10 Years After Verdict, Walmart Must Pay $151 Million To Employees Who Worked Off The Clock

A case that has been trickling through the state and federal court system for nearly 15 years came to an abrupt ending this morning, with the U.S. Supreme Court refusing to hear Walmart’s appeal of a 2006 verdict ordering the company to pay $151 million to Pennsylvania employees who worked off the clock.

The case dates back to 2002, when a former Walmart employee filed a class action against the nation’s largest retailer, alleging that Walmart workers were forced to work off the clock, through mandated break times, or through meal breaks.

Four years later, a jury sided with the plaintiffs on everything but the food break allegations and awarded the class — totaling more than 187,000 works — $151 million in damages (plus around $36 million to cover legal fees and costs).

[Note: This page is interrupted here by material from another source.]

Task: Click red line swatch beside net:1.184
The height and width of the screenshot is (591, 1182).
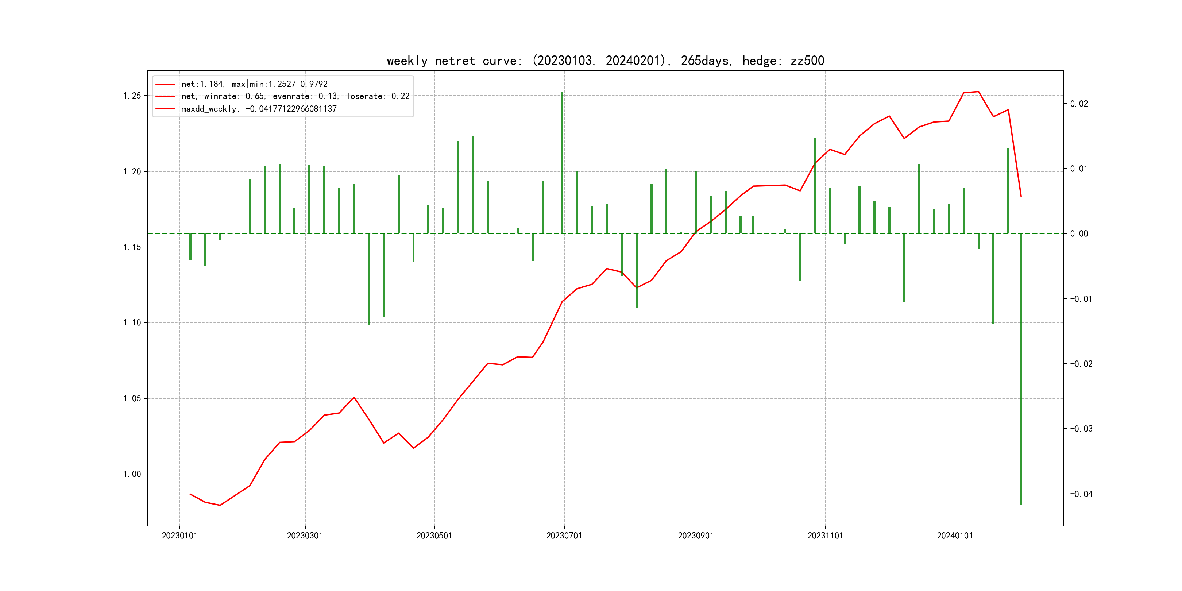Action: click(x=165, y=84)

Walmart has since spent the better part of a decade making its argument to various appeals courts that the verdict was the result of a “trial by formula,” meaning that instead of looking at all the specific individual instances in which breaks were missed or worked-through, the court listened to the testimony and analysis of statisticians who reviewed Walmart time sheets and determined the extent to which workers were harmed.

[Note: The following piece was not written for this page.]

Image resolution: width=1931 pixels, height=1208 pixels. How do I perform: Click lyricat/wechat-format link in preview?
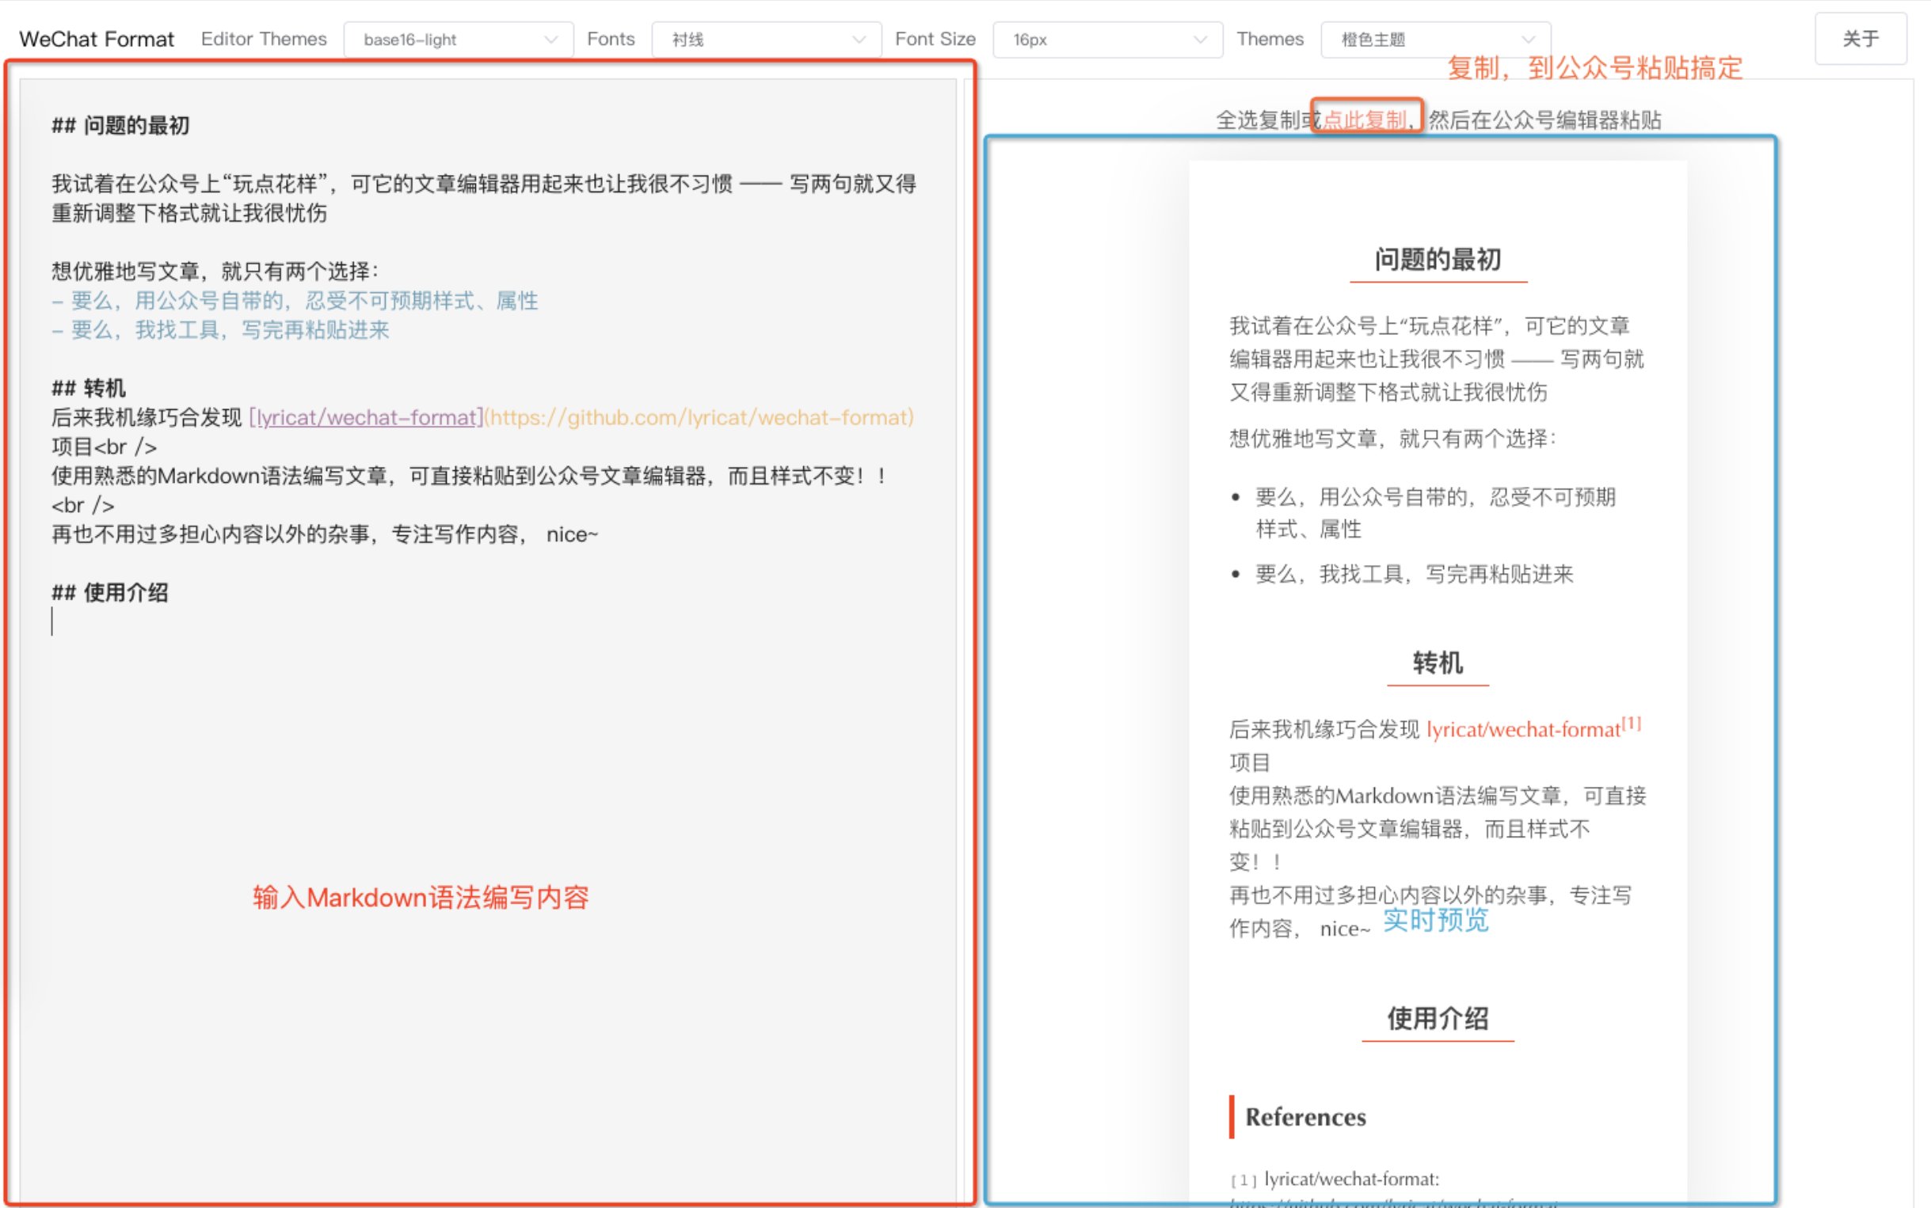(1523, 729)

Walmart’s expert questioned this analysis, alleging that it failed to take into account things like people who didn’t clock in and out of a break even though they took one, or employees who voluntarily worked through breaks without being told to do so.

The retailer had previously convinced the U.S. Supreme Court to shoot down the “trial by formula” method. In 2011, in Wal-Mart v. Dukes [PDF], a few named plaintiffs sued the retailer over allegations of gender discrimination. A federal appeals court had ruled that a sample set of affected class members could be used to determine the company’s liability. The awarded back pay would be set by a third party and then multiplied by the number of members in the total class “without further individualized proceedings.”

But SCOTUS determined that this meant that Walmart would “not be entitled to litigate its statutory defenses to individual claims,” and ruled that the class should not have been certified to begin with.

However, in 2014, the PA Supreme Court held [PDF] that considerations of Walmart’s time clocks were different from the claims made against Walmart in Dukes.

Whereas, in the discrimination case, SCOTUS was concerned that Walmart was being pre-judged as liable to a large class through mere extrapolation, in the PA workers case, “the evidence of Wal-Mart’s liability to the entire class for breach of contract and WPCL violations was established at trial by presentation of Wal-Mart’s own universal employment and wage policies, as well as its own business records and internal audits.”

In 2015, the retailer hinted that it would take its appeal to the nation’s highest court, hoping to — as SCOTUS did in Dukes — ultimately have the class of plaintiffs decertified.

However, Walmart didn’t even get its day before the eight remaining SCOTUS justices. This morning, the court denied, without explanation, the company’s petition to have its appeal heard.

The Supremes’ decision to deny the petition means that the state Supreme Court ruling remains in place and these workers (and their lawyers) should finally be receiving their long-delayed payout.

In an emailed statement to Consumerist, Walmart writes, “We are disappointed the Supreme Court decided not to review our case. While we continue to believe these claims should not be bundled together in a class-action lawsuit, we respect the court’s decision. We will now determine how we move forward in the trial court.”

Walmart also contends that “Most of these claims are over 10 years old,” which seemed like an odd statement to make for a lawsuit that goes back nearly a decade and a half.

A rep for the retailer confirmed that this statement is referencing the fact that the lawsuit encompasses claims made between 1998 and 2006; and not that the claims themselves were old at the time of filing.

So in effect, Walmart is saying something akin to “Most kids that were born in 2006 or before are older than 10 years old.”

The company claims in a follow-up email that the reason for the “over 10 years old” statement was intended to “point out that the lawsuits were filed years ago and the allegations are not representative of the company we are today.”